A few nights ago I prepared some gluten free potstickers for dinner. I had been craving them for days and was looking forward to savoring their chewy, crunchy goodness. While they were frying in the pan I checked the fridge for tamari…and things went south. We were all out. I could have cried. I ended up using coconut aminos instead, but it wasn’t the same. I couldn’t fully enjoy my potstickers without the proper dipping sauce. I realize this sounds ridiculous. I am quite aware that not having gluten free soy sauce when one wants it is a first world problem. I’m not proud of my reaction. And I wish I could say that it was the first time I’ve become disgruntled due to a minor inconvenience. I wisely opted not to share my potsticker disillusionment with my husband. There is, after all, only so much (food) drama with which a spouse can reasonably be expected to empathize.

Back in college, when Harlan was a psychology minor, he learned about ‘maximizers’ and ‘satisficers’ (‘satisfice’ being a blend of the words ‘satisfy’ and ‘suffice’). Maximizers try to squeeze the most out of every experience, while satisficers are more apt to go with the flow. I’m sure it won’t come as a surprise that I’m the maximizer in our marriage.

There are plenty of things I appreciate about being a maximizer. I am desperately in love with life and all of its potential. I am acutely aware of every moment. I get more excited about things than most other people I know, and I bring them along for the ride. When I taste a truly amazing dish I can hardly contain myself. Gazing at a stunning sunset or a mountain vista I am overcome with awe. Sometimes I feel so much joy that it spills beyond my borders. I am a hard worker. I try to make things as beautiful and exceptional as possible. When I accomplish something challenging I am lit up inside for hours. And you would be hard pressed to find someone more enthusiastic about her talent for picking the perfect size storage containers for leftovers.

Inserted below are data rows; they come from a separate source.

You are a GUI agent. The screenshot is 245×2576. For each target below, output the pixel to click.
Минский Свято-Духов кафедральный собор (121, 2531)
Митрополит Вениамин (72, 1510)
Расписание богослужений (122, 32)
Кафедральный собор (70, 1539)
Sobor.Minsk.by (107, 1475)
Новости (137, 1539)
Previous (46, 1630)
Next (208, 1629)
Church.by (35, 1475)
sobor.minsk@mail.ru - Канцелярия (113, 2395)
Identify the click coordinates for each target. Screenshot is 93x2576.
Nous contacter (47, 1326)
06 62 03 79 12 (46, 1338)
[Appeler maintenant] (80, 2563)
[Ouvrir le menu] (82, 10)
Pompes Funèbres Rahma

But trying to maximize life has its downsides. It can lead to some rather compulsive behaviors. I am driven (pun intended) to find the best parking spot, even when it means I spend more time driving around than necessary. I have even been known to move my car if I discover a closer spot. I experience some chagrin when I do this, but that doesn’t stop me. I carry chapstick with me at all times so that my lips are optimally moisturized. On the rare occasion that I forget or misplace it I panic just a little. Same goes for hand cream. If it’s not in my purse, my bedside table, a kitchen drawer and my car something is seriously amiss. I cannot go to bed without first flossing, tongue scraping, brushing my teeth, washing my face, using a hydrating mist, moisturizing, installing my mouth guard…and of course, applying the requisite chapstick and hand cream. I also insist on making sure all of our animals (even the indoor/outdoor cats) are in the house each night, sometimes going to the front door numerous times in an attempt to lure them back inside before I head to bed. And I never fail to bid my kids goodnight and kiss each of them, even though they are teenagers and would likely prefer that I just ignore them. It occurs to me that this last example may be less of a compulsion than a “mom” thing.

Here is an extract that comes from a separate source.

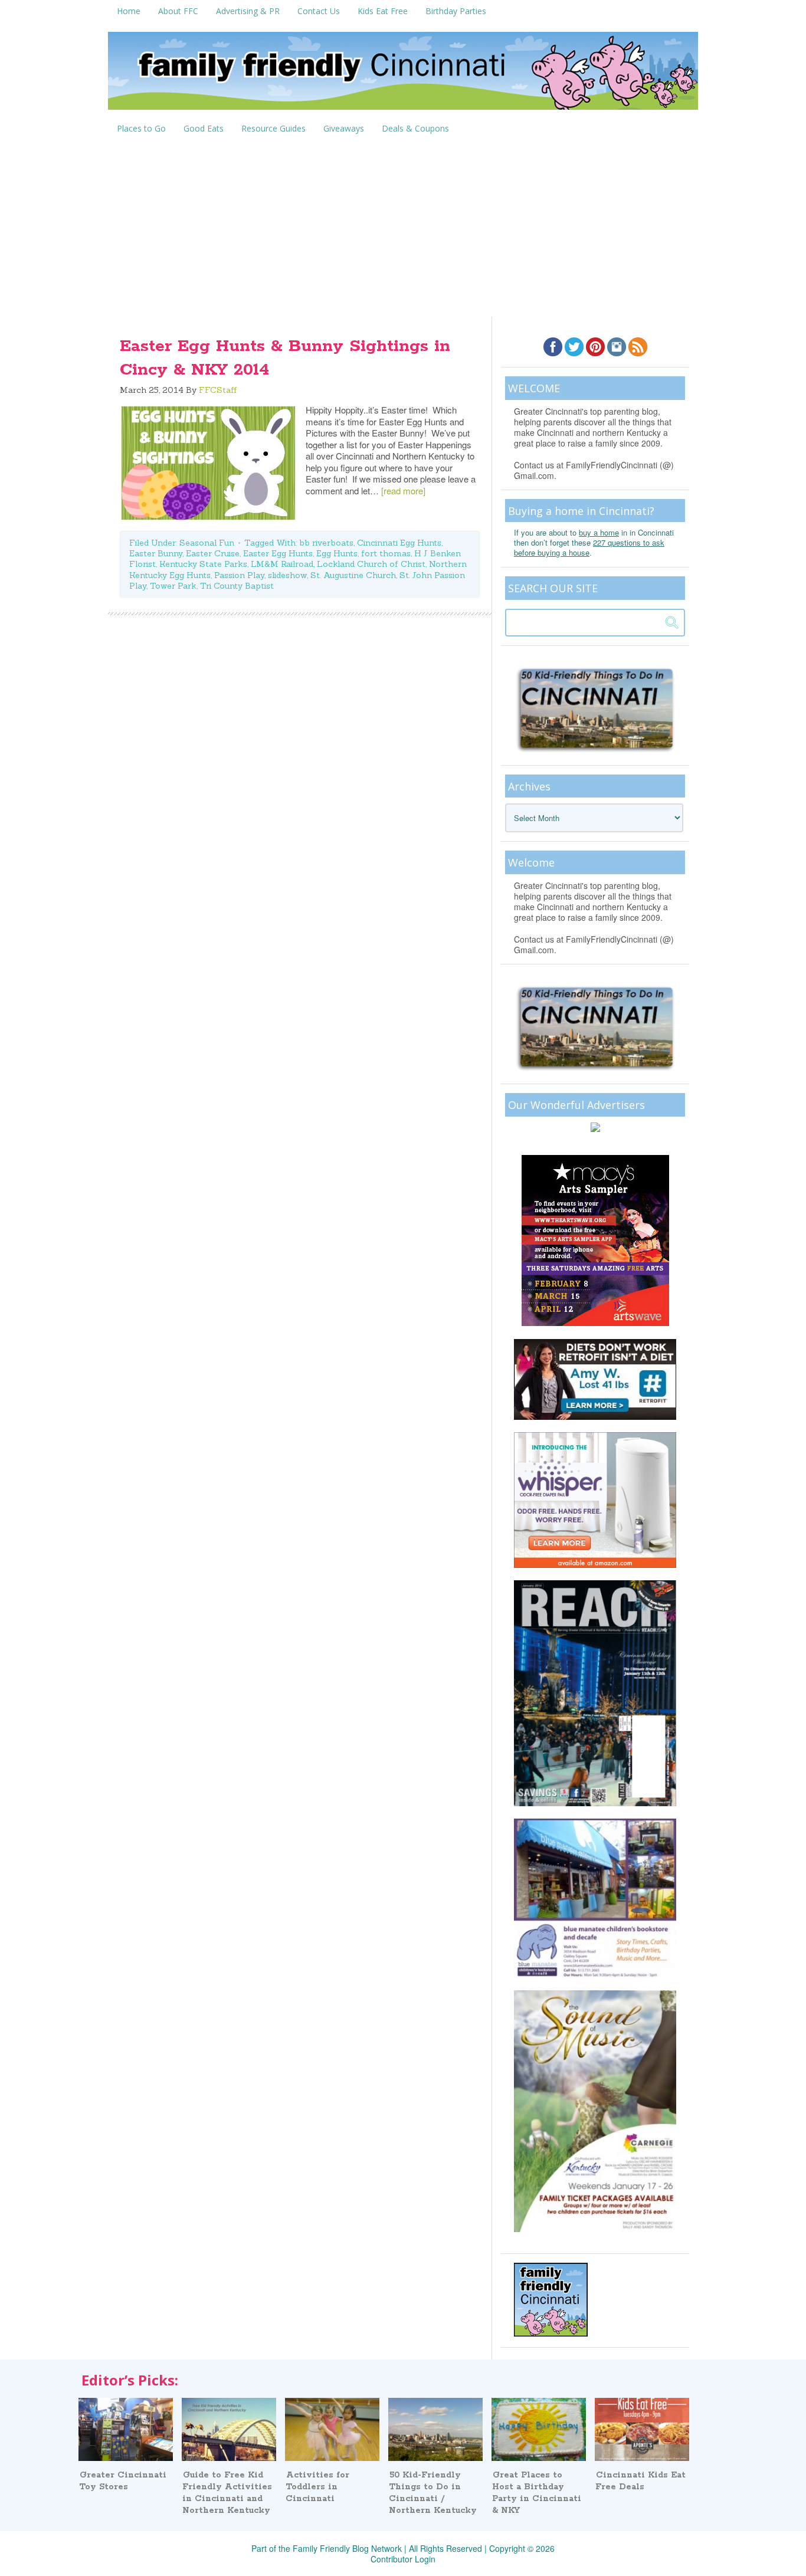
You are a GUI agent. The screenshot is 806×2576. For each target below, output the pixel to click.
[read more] (403, 490)
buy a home (599, 532)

I am a horrible decision maker when there are more than two options on the table. I find too much choice paralyzing (How can I know which is the best one?) and often second guess my decisions as soon as I’ve made them. Harlan can’t relate. He makes decisions with ease and then doesn’t give them another thought. I find that rather astonishing. It goes without saying that prioritizing is also not a strength of mine since everything in my life seems to carry equal weight and is therefore equally important to optimize. And I’m harder on myself than is necessary. I almost always feel I could do better.

Things would be easier If I was a satisficer. Setbacks, like the potsticker situation, would roll off my back. I would have fewer roller coaster emotions. I would compare myself less to others and be more content. So I’ve been working on embracing more of the “just fine” in life. When dining out, once I spy a menu item that accommodates my dietary restrictions and looks reasonably tasty, I no longer scrutinize all of the other options before placing my order. If I don’t finish a book before my book club is scheduled to meet I attend anyway. And just this morning, after parking near my doctor’s office, I noticed a more perfect spot but opted not to move my car. Perhaps if I make enough satisficing choices I will someday find that I have become laid-back and serene.

But I will continue to allow myself to maximize the things that make life a little more vibrant. Because, in my experience, it is our superlative experiences that make us feel exuberantly, joyfully alive.